Recopiez toutes les lignes ci-dessous sans rien y changer.

Liste des données:
● ● ● ● ● ● ●

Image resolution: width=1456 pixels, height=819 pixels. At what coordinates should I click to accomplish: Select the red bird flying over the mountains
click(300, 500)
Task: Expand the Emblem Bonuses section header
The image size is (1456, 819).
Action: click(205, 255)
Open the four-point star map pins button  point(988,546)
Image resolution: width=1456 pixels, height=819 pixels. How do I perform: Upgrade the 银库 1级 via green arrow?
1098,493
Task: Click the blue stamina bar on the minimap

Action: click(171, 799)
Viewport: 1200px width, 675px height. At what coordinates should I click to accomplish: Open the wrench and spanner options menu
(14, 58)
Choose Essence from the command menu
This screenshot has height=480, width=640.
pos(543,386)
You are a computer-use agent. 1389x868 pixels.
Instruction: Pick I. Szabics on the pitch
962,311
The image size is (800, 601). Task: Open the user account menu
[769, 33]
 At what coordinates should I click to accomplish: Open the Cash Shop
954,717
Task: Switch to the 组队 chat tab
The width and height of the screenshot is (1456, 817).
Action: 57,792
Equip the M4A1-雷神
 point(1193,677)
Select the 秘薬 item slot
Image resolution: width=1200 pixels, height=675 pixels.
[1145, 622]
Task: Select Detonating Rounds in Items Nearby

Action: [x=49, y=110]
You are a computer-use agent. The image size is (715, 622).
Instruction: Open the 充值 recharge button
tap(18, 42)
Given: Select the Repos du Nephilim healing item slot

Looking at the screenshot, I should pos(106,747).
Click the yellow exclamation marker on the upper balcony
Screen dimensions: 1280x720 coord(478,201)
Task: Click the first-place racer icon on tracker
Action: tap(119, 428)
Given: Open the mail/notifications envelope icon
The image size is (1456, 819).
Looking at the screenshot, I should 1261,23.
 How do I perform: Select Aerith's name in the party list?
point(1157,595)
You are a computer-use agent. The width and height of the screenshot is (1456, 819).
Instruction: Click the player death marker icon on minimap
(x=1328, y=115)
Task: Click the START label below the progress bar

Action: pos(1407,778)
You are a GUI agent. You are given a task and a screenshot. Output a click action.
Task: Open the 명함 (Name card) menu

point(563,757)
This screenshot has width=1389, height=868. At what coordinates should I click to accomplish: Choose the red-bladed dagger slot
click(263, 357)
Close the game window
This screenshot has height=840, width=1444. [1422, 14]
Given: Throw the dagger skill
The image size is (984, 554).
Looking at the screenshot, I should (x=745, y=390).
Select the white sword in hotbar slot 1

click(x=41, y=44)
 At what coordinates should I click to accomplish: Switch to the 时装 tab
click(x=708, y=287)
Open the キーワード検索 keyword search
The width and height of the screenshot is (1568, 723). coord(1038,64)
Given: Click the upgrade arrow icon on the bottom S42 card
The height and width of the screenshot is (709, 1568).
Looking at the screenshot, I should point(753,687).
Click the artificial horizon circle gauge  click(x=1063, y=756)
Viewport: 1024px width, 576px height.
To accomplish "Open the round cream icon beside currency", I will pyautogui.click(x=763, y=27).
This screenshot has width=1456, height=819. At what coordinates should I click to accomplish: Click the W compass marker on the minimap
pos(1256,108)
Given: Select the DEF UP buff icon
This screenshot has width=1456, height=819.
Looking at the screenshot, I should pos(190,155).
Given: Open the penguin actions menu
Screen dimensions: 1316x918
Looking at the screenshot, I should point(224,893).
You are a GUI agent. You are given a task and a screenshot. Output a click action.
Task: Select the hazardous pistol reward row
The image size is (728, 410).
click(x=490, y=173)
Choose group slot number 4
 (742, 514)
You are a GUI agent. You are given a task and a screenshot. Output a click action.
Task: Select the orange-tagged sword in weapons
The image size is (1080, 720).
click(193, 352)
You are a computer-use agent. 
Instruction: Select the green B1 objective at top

● ● ● ● ● ● ●

* **Tâche réalisée**:
Image resolution: width=1456 pixels, height=819 pixels. At what coordinates should I click to accomplish: Select the red bird flying over the mountains
click(300, 500)
Task: Expand the Emblem Bonuses section header
The image size is (1456, 819).
Action: click(205, 255)
Open the four-point star map pins button  point(988,546)
Image resolution: width=1456 pixels, height=819 pixels. How do I perform: Upgrade the 银库 1级 via green arrow?
1098,493
Task: Click the blue stamina bar on the minimap

Action: click(171, 799)
Viewport: 1200px width, 675px height. At what coordinates should I click to accomplish: Open the wrench and spanner options menu
(14, 58)
Choose Essence from the command menu
This screenshot has height=480, width=640.
pos(543,386)
You are a computer-use agent. 1389x868 pixels.
Instruction: Pick I. Szabics on the pitch
962,311
The image size is (800, 601). Task: Open the user account menu
[769, 33]
 At what coordinates should I click to accomplish: Open the Cash Shop
954,717
Task: Switch to the 组队 chat tab
The width and height of the screenshot is (1456, 817).
Action: 57,792
Equip the M4A1-雷神
 point(1193,677)
Select the 秘薬 item slot
Image resolution: width=1200 pixels, height=675 pixels.
[1145, 622]
Task: Select Detonating Rounds in Items Nearby

Action: [x=49, y=110]
You are a computer-use agent. The image size is (715, 622).
Instruction: Open the 充值 recharge button
tap(18, 42)
Given: Select the Repos du Nephilim healing item slot

Looking at the screenshot, I should pos(106,747).
Click the yellow exclamation marker on the upper balcony
Screen dimensions: 1280x720 coord(478,201)
Task: Click the first-place racer icon on tracker
Action: tap(119, 428)
Given: Open the mail/notifications envelope icon
The image size is (1456, 819).
Looking at the screenshot, I should 1261,23.
 How do I perform: Select Aerith's name in the party list?
point(1157,595)
You are a computer-use agent. The width and height of the screenshot is (1456, 819).
Instruction: Click the player death marker icon on minimap
(x=1328, y=115)
Task: Click the START label below the progress bar

Action: pos(1407,778)
You are a GUI agent. You are given a task and a screenshot. Output a click action.
Task: Open the 명함 (Name card) menu

point(563,757)
This screenshot has width=1389, height=868. At what coordinates should I click to accomplish: Choose the red-bladed dagger slot
click(263, 357)
Close the game window
This screenshot has height=840, width=1444. [1422, 14]
Given: Throw the dagger skill
The image size is (984, 554).
Looking at the screenshot, I should (x=745, y=390).
Select the white sword in hotbar slot 1

click(x=41, y=44)
 At what coordinates should I click to accomplish: Switch to the 时装 tab
click(x=708, y=287)
Open the キーワード検索 keyword search
The width and height of the screenshot is (1568, 723). coord(1038,64)
Given: Click the upgrade arrow icon on the bottom S42 card
The height and width of the screenshot is (709, 1568).
Looking at the screenshot, I should point(753,687).
Click the artificial horizon circle gauge  click(x=1063, y=756)
Viewport: 1024px width, 576px height.
To accomplish "Open the round cream icon beside currency", I will pyautogui.click(x=763, y=27).
This screenshot has width=1456, height=819. At what coordinates should I click to accomplish: Click the W compass marker on the minimap
pos(1256,108)
Given: Select the DEF UP buff icon
This screenshot has width=1456, height=819.
Looking at the screenshot, I should pos(190,155).
Given: Open the penguin actions menu
Screen dimensions: 1316x918
Looking at the screenshot, I should point(224,893).
You are a GUI agent. You are given a task and a screenshot. Output a click action.
Task: Select the hazardous pistol reward row
The image size is (728, 410).
click(x=490, y=173)
Choose group slot number 4
 (742, 514)
You are a GUI agent. You are given a task and a screenshot. Output a click action.
Task: Select the orange-tagged sword in weapons
The image size is (1080, 720).
click(193, 352)
You are a computer-use agent. 
Instruction: Select the green B1 objective at top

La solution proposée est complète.